Gonzaga navigating tough road heading into NCAA TournamentFILE - In this March 17, 2017, file photo, Gonzaga's Laura Stockton runs through a drill during a practice at the NCAA college basketball tournament in Seattle. It's an injury-riddled Gonzaga women's basketball team that heads into the NCAA Tournament. The Zags will be without starting point guard Laura Stockton and key reserve Jill Townsend. (AP Photo/Elaine Thompson, File)
SPOKANE, Wash. (AP) -- Gonzaga has never faced a more difficult week leading into the NCAA Tournament. For both the team and coach Lisa Fortier.
Instead of celebrating the highest seeding in school history, the Bulldogs have been dealing with sadness off the court and regrouping after two major injuries on the floor.
The fifth-seeded Bulldogs (28-4) will open the NCAA Tournament against 12th-seeded Arkansas-Little Rock (21-10) on Saturday in Corvallis, Oregon. When they do, the Bulldogs will be without starting point guard Laura Stockton and key reserve Jill Townsend, who both suffered significant injuries in the West Coast Conference tournament semifinals against Saint Mary's.
And they'll be doing so with Fortier still dealing with the death of her brother, Hayden Mispley, due to complications from muscular dystrophy. Mispley was hospitalized on March 12 during the WCC championships game between Gonzaga and BYU. Fortier was informed of her brother's situation and left the court during the fourth quarter of the loss to the Cougars. Mispley died the next day.
It's been a lot for the Bulldogs to handle in a short period.
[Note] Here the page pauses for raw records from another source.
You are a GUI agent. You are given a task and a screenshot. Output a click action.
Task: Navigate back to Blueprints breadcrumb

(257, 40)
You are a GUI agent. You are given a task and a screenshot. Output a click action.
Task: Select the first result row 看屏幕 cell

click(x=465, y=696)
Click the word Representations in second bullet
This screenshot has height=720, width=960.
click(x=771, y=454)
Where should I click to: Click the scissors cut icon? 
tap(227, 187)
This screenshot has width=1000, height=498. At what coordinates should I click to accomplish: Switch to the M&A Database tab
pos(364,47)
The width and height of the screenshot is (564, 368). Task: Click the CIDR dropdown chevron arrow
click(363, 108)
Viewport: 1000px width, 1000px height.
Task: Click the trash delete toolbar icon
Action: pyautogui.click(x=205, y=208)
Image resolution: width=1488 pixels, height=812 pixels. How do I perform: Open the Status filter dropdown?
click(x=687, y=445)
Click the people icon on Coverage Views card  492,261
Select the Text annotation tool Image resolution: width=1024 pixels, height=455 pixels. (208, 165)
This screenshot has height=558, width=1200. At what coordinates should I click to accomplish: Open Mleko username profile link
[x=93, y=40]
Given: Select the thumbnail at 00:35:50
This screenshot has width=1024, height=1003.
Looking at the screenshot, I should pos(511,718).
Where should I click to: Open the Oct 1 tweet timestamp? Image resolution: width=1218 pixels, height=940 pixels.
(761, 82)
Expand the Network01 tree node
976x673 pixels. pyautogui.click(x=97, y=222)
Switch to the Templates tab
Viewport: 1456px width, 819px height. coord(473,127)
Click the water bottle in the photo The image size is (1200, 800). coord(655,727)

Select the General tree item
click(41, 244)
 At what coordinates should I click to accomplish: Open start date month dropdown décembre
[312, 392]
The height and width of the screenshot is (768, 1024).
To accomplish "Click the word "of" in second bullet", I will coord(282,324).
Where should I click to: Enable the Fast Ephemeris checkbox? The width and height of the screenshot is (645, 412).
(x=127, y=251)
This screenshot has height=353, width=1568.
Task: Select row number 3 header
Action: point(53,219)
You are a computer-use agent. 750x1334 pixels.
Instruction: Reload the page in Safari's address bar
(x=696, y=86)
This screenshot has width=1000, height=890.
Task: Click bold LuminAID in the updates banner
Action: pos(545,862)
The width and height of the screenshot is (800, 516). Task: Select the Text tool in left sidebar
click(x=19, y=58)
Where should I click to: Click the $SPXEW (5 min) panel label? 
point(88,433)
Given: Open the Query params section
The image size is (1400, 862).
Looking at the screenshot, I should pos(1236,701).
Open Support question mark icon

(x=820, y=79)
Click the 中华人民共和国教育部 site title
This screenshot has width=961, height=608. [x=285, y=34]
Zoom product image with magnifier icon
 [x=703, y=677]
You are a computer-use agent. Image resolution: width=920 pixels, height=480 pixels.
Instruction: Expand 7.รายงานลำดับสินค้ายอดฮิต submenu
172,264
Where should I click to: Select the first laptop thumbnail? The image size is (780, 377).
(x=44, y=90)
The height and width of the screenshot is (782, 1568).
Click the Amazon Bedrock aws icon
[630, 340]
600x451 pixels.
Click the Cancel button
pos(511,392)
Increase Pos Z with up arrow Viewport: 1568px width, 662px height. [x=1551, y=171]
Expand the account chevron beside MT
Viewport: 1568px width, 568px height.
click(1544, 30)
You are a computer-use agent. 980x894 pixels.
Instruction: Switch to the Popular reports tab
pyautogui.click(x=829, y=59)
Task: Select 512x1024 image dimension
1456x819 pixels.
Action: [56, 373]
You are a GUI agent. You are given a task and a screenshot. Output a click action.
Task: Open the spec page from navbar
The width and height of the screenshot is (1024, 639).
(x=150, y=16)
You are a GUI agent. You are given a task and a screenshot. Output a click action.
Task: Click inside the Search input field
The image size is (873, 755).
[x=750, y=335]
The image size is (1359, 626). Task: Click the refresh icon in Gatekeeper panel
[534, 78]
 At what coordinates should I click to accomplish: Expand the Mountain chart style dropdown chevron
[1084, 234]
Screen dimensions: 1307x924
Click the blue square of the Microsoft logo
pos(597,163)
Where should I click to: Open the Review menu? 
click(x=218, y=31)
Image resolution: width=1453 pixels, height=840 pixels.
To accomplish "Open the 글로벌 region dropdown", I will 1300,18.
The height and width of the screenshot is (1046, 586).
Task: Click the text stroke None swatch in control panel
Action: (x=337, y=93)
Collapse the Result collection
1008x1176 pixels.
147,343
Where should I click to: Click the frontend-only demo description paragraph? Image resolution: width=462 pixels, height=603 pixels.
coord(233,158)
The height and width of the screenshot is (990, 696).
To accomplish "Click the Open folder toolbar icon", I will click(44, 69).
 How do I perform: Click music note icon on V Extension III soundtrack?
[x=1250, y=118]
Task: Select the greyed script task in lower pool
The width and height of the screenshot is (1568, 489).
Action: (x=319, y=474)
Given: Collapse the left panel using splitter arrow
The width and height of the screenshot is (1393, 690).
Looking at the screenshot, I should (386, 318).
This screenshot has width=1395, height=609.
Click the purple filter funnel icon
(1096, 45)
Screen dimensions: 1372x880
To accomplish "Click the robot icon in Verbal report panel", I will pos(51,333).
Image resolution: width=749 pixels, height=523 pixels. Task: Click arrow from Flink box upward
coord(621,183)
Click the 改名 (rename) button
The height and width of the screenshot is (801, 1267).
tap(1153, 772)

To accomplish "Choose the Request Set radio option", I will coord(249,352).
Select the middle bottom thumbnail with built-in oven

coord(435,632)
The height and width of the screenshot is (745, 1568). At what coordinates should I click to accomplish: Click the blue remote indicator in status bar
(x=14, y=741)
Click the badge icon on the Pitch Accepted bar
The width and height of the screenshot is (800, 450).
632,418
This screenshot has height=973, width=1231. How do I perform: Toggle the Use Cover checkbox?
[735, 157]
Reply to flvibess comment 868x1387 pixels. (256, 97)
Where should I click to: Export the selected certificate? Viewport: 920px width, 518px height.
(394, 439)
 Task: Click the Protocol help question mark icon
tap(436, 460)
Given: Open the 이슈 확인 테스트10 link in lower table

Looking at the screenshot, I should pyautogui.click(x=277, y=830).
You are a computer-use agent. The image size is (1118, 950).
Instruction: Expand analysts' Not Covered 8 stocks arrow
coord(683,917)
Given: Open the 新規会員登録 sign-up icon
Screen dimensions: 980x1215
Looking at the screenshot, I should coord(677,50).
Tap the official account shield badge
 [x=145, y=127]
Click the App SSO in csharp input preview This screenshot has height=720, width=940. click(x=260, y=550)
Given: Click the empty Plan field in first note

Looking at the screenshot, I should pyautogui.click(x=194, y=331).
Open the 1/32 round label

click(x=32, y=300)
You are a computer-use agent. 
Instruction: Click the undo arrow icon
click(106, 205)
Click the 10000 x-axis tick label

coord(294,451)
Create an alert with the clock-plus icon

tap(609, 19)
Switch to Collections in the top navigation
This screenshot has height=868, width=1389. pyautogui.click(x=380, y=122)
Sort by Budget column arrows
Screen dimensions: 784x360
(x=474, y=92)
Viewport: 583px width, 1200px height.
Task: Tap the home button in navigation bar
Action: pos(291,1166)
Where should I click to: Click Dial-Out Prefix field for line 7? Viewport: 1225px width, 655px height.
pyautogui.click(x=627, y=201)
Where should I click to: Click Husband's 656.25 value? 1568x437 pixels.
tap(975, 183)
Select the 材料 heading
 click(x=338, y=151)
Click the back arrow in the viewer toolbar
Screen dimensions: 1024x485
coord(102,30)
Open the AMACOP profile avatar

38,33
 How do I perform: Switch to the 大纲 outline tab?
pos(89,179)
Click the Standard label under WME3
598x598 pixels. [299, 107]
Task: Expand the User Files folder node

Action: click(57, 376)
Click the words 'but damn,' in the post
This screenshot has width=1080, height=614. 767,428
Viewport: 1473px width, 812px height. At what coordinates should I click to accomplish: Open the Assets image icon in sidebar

''We had a lot of people reaching out after the injuries on Monday and that was a hard time for our team, and then it was all put in perspective with what happened on Tuesday with it being very public and me being called from the game during actual play,'' Fortier said. ''Spokane in general is a great community who rallies around people and they rally around our teams. That's what makes this place special.''
Stockton, the daughter of Gonzaga and NBA great John Stockton, was the top point guard in the conference this season. She will continue to be evaluated for the next couple of weeks. The team said Townsend, the second-leading scorer at 9.4 points per game, had surgery on her lower leg Monday.
Fortier said her goal was to have a nine-player rotation during the season and that depth is now being tested. She expects Jessie Loera, who started 10 games this season, to start in place of Stockton. Loera averaged 8.9 points and four assists per game. Fortier also said Chandler Smith, who has mostly played on the wing, can handle running the Zags' offense.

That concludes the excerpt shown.